What is the enrichment process?
Overview
During Enrichment your events have extra properties and values attached to them, also know as dimension widening.
Snowplow enrichments can be categorized into three brackets:
- Hardcoded enrichments loading
atomic.events
(legacy) - Configurable enrichments loading
atomic.events
(legacy) - Configurable enrichments adding new contexts to the
derived_contexts
JSON array
Legacy enrichments are those which populate atomic.events
table as opposed to dedicated enrichment tables. The hardcoded legacy enrichments normally take place as part of common enrichment process and they precede configurable enrichments. During the common enrichment process the data received from collector(s) is mapped according to our Canonical Event Model.

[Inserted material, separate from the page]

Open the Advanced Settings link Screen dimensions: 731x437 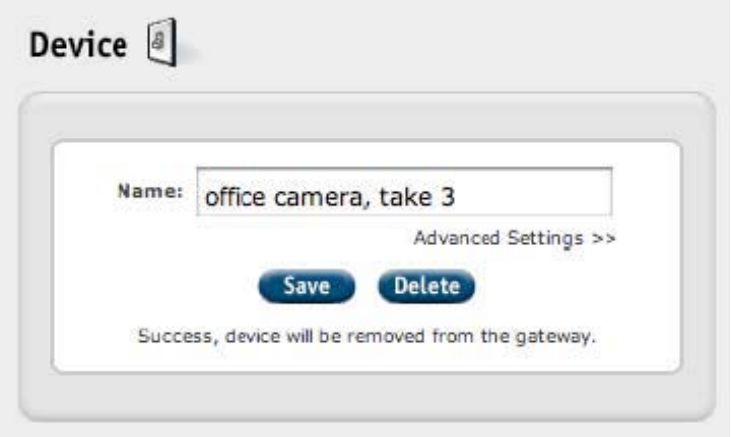[515, 238]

Configurable enrichments often depend on the data produced by the common enrichment process.
Hardcoded enrichments
The following fields are populated depending on whether the tracker provided the corresponding value or not.
Raw Parameter | Enriched Parameter | Purpose |
---|---|---|
eid | event_id | The unique event identifier (UUID). Assigned during enrichment if not provided with eid |
cv | v_collector | Collector type/version |
tnuid | network_userid | User ID set by Snowplow using 3rd party cookie. Overwriten with tracker-set tnuid . |
ip | user_ipaddress | Snowplow collectors log IP address as standard. However, you can override the value derived from the collector by populating this value in the tracker. |
ua | useragent | Raw useragent (browser string). Could be overwritten with ua . |
The following fields are populated depending on the collector and ETL (Extract, Transform, Load) utilized in the pipeline.
Added Parameter | Purpose |
---|---|
v_etl | Host ETL version |
etl_tstamp | Timestamp event began ETL |
collector_tstamp | Time stamp for the event recorded by the collector |
The raw parameter res
(if present) representing the screen/monitor resolution and coming in as a combination of width and height (ex. 1280x1024
) is broken up into separate entities.
Added Parameter | Purpose |
---|---|
dvce_screenwidth | Screen / monitor width |
dvce_screenheight | Screen / monitor height |
The url
parameter provides the value for page_url
in atomic.events
, which represents the current page's URL. The following parts are extracted and populate separate fields as outlined below.
Added Parameter | Purpose |
---|---|
page_urlscheme | Scheme (protocol), ex. "http" |
page_urlhost | Host (domain), ex. "www.snowplowanalytics.com" |
page_urlport | Port if specified, 80 if not |
page_urlpath | Path to page, ex. "/product/index.html" |
page_urlquery | Querystring, ex. "id=GTM-DLRG" |
page_urlfragment | Fragment (anchor), ex. "4-conclusion" |
Similarly, page_referrer
gets the value from refr
, which represents the referer’s URL, and the following parts are extracted and populate separate fields as shown below.
Added Parameter | Purpose |
---|---|
refr_urlscheme | Scheme (protocol) |
refr_urlhost | Host (domain) |
refr_urlport | Port if specified, 80 if not |
refr_urlpath | Path to page |
refr_urlquery | Querystring |
refr_urlfragment | Fragment (anchor) |
Additionally the derived timestamp is calculated, derived_tstamp
. See this blog post for more details.
Finally, contexts, unstructured events and the relevant configurable enrichments (if enabled) are validated against their corresponding JSON schemas and the array of the derived contexts is assembled.
Configurable enrichment
All configurable enrichments are listed on the Available Enrichments page.
The following configurable enrichments write data into atomic.events
table (legacy enrichments):
- IP anonymization enrichment
- IP lookups enrichment
- Campaign attribution enrichment
- Currency conversion enrichment
- referer-parser enrichment
- Event fingerprint enrichment
All other configurable enrichments create a separate context and thus are loaded into their own dedicated tables.